• _WORK REQUEST_
Nothing in the records should change; write them all out again.

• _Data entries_
# # # # #

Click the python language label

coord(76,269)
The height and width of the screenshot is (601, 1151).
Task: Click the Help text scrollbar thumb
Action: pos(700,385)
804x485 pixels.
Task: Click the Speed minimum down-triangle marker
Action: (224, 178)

# # # # #

• _SOLUTION TO THE PROBLEM_
Click the python language label

coord(76,269)
The height and width of the screenshot is (601, 1151).
Task: Click the Help text scrollbar thumb
Action: pos(700,385)
804x485 pixels.
Task: Click the Speed minimum down-triangle marker
Action: (224, 178)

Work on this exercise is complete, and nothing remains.